Boomers are not invisible, we are on the cutting edge of technology, we are stylish, we are financially savvy and we have realized that we can’t take it with us, so we are more generous with our spending power. We will pay more for good service and we will remember the server. We will cultivate new social circles that will be multigenerational. We have a healthy admiration for the younger population and know that their future will be full of change and charged with energy and success, but are very thankful that we grew up with party lines, no remotes, no GPS systems and we learned patience when ordering items because “next day delivery” wasn’t even a concept much less a realization.

So here is my suggestion for businesses who want to romance the Boomers:
• Invite a Boomer to a training session to critique the verbal interchanges that may take place within your organization.

• Stand back and actually “look” at that market. Watch the purpose in their step, the pride in the way they carry themselves and what their eyes settle on when they enter your establishment and the expression on their faces.
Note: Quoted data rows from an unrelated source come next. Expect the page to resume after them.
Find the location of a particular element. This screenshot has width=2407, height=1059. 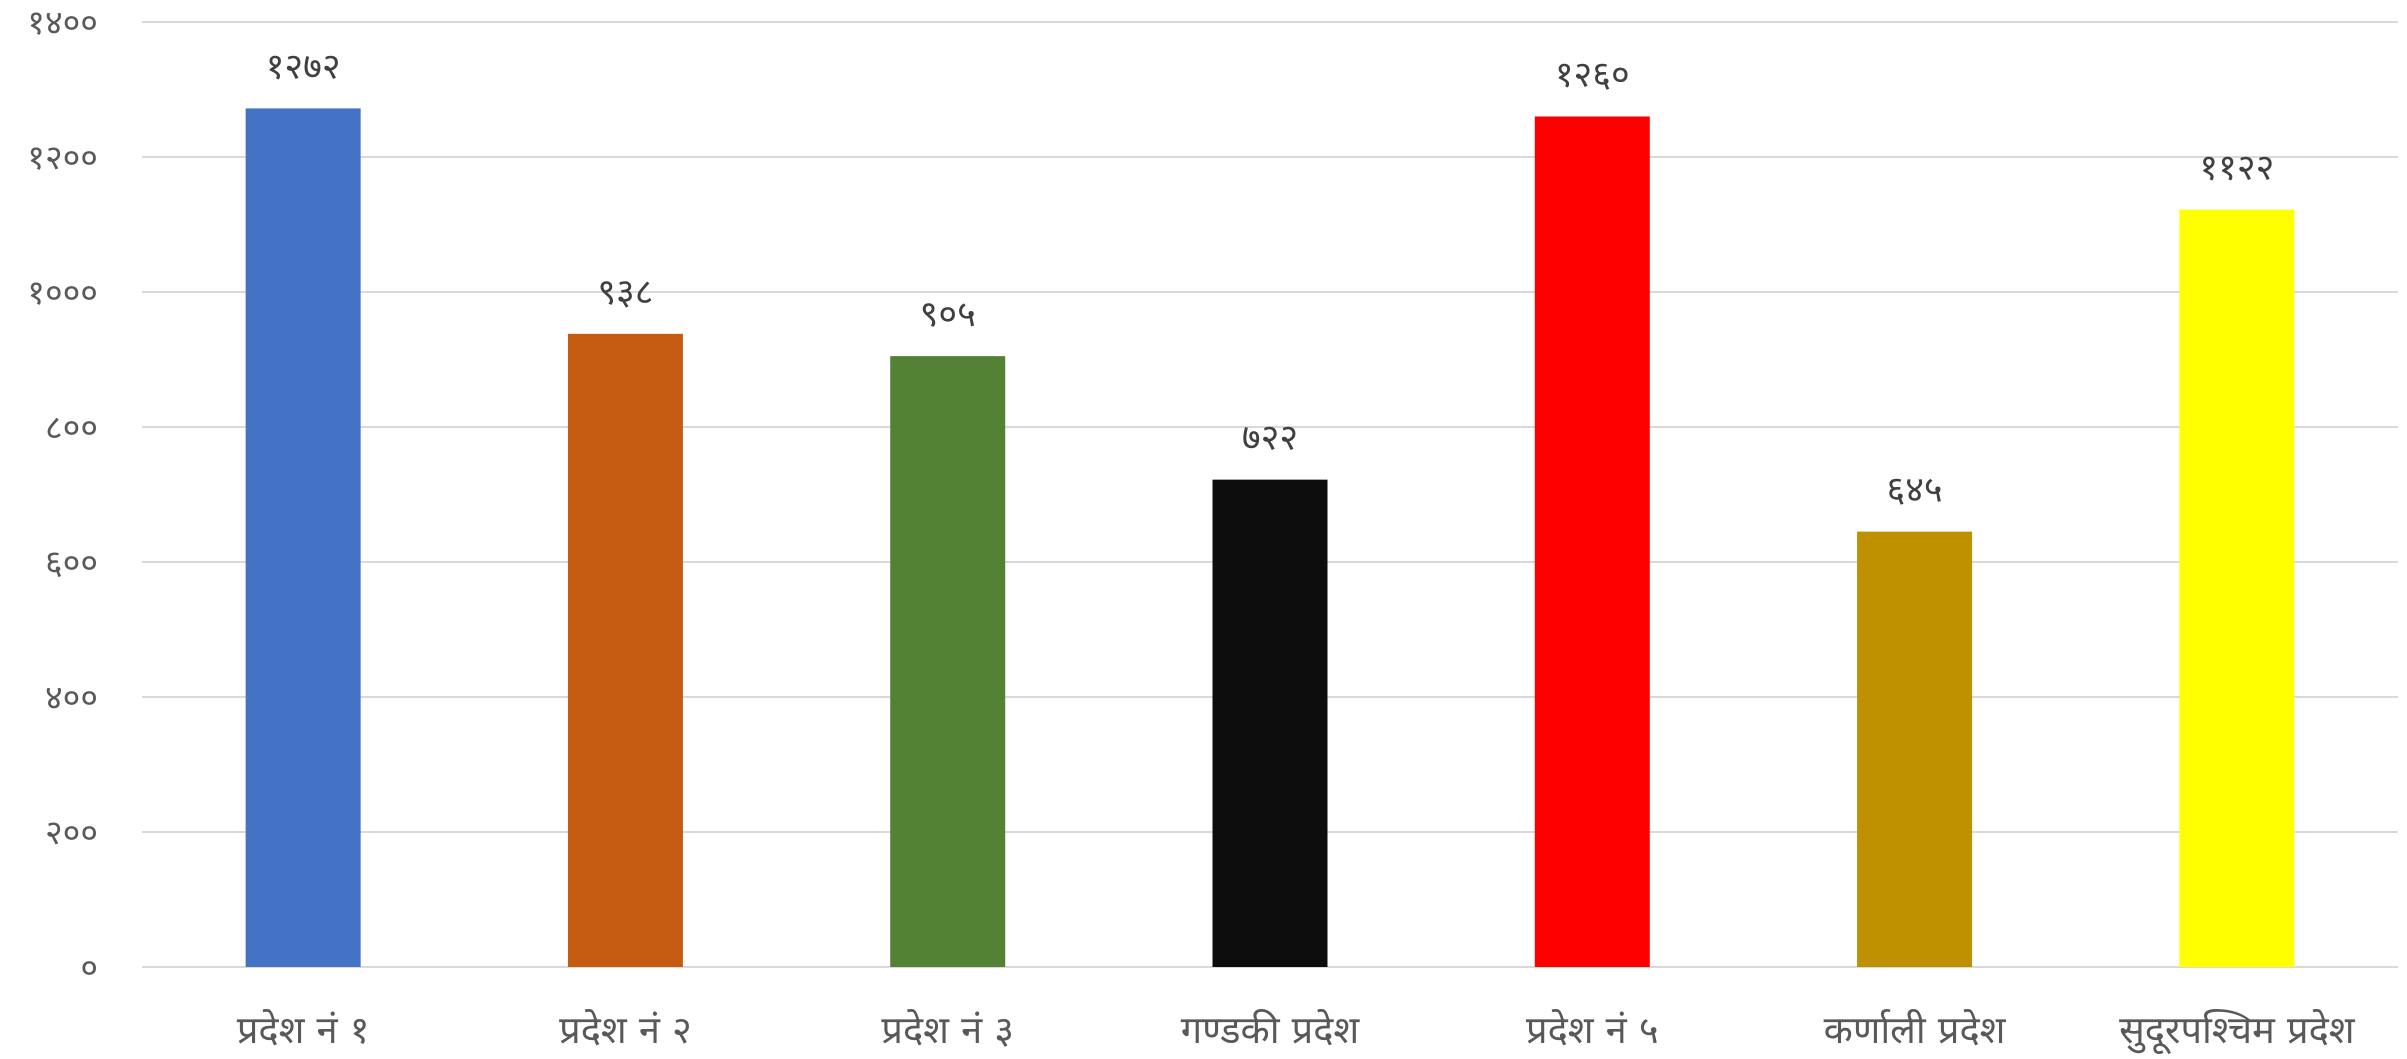

data-label: ९३८ is located at coordinates (625, 292).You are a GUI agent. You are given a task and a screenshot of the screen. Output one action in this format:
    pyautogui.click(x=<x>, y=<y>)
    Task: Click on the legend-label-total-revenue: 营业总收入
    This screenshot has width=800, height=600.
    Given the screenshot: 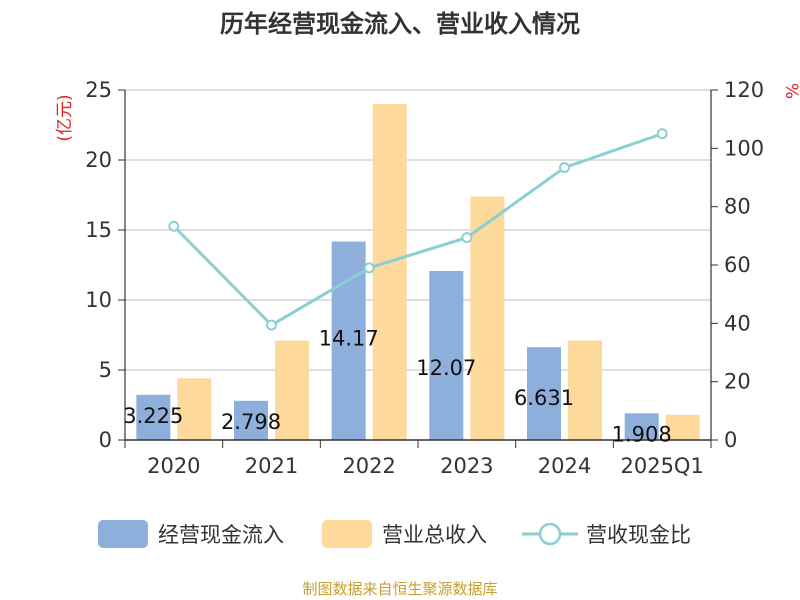 What is the action you would take?
    pyautogui.click(x=434, y=535)
    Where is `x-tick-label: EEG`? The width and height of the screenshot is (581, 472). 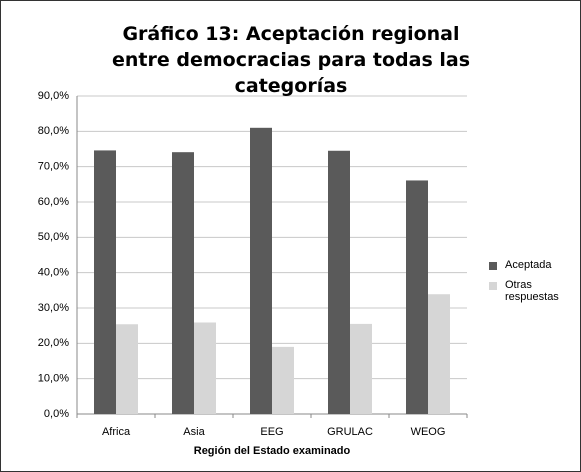 x-tick-label: EEG is located at coordinates (272, 432).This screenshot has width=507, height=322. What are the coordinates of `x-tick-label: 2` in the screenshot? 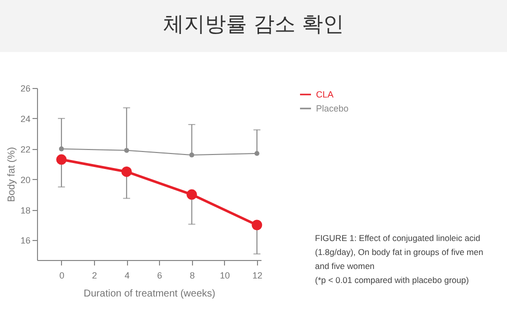 It's located at (95, 275).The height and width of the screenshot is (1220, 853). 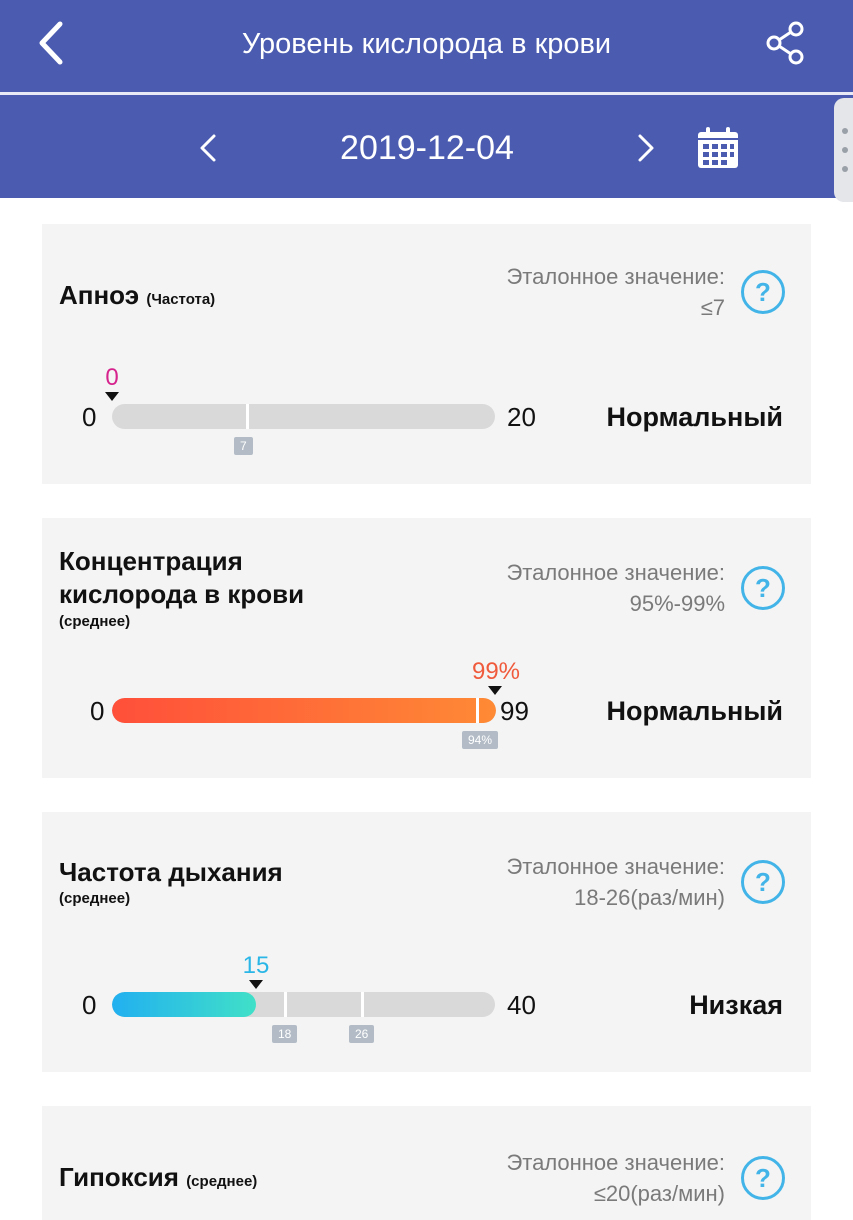 What do you see at coordinates (256, 966) in the screenshot?
I see `current-value: 15` at bounding box center [256, 966].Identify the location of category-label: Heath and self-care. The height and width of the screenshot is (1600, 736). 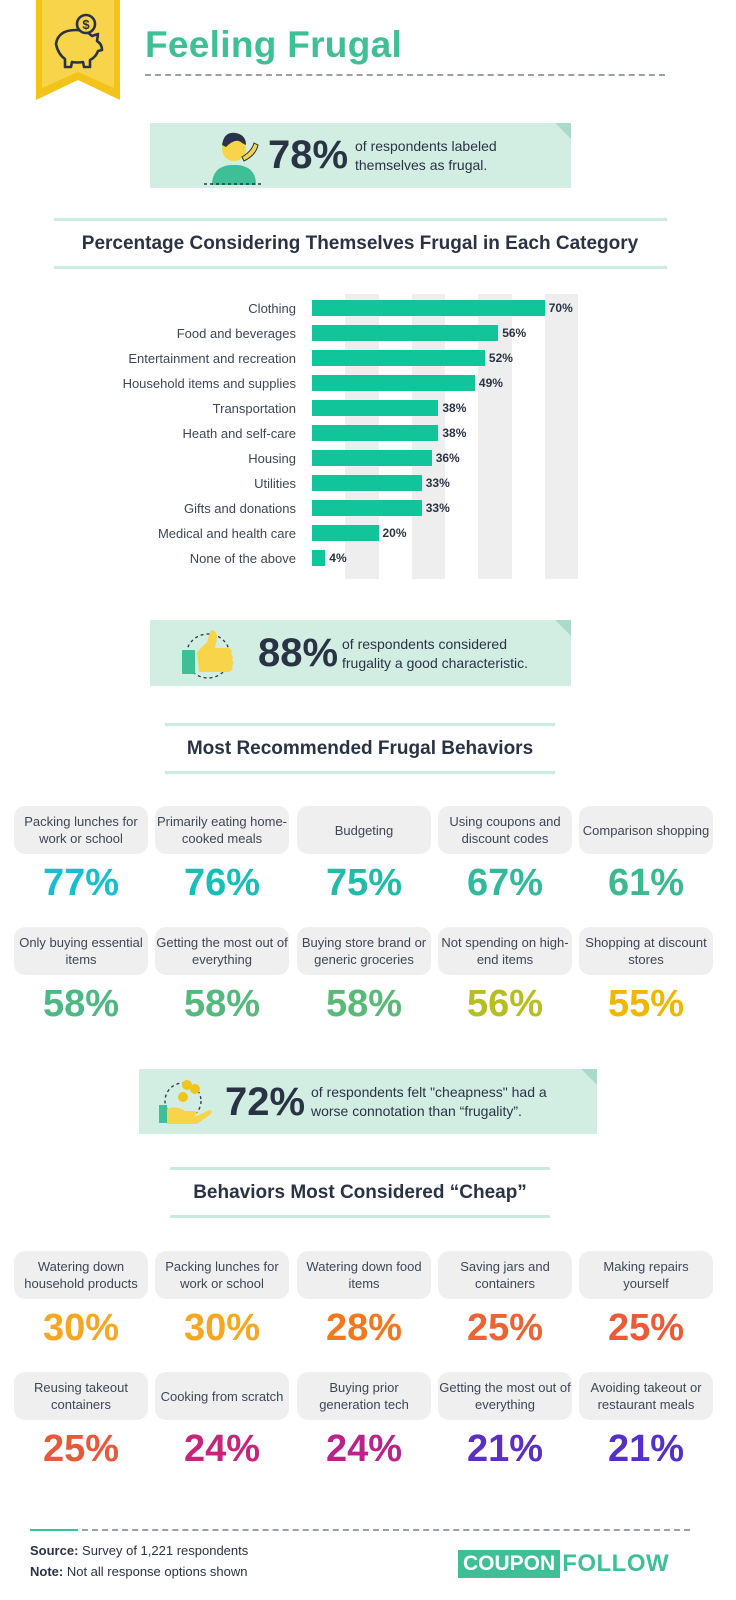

• Be visible and attentive but not overwhelming.

• Anticipate some of the questions they might have and have the answers.

• Be prompt.

• Be neat.

• Smile.

• No “Howdys”.

• Don’t stand in the corner on the phone where we can see you.

• Don’t gossip about people around other salespeople because I could be that person’s mother/cousin/friend or…

• Realize that my initial visit may just be a walk through or I may have a distinct purpose, treat me the same either way.

• I would not expect you to be tolerant and appreciative of my generation if I cannot extend you the same courtesy. I am not above learning how to be a courteous consumer.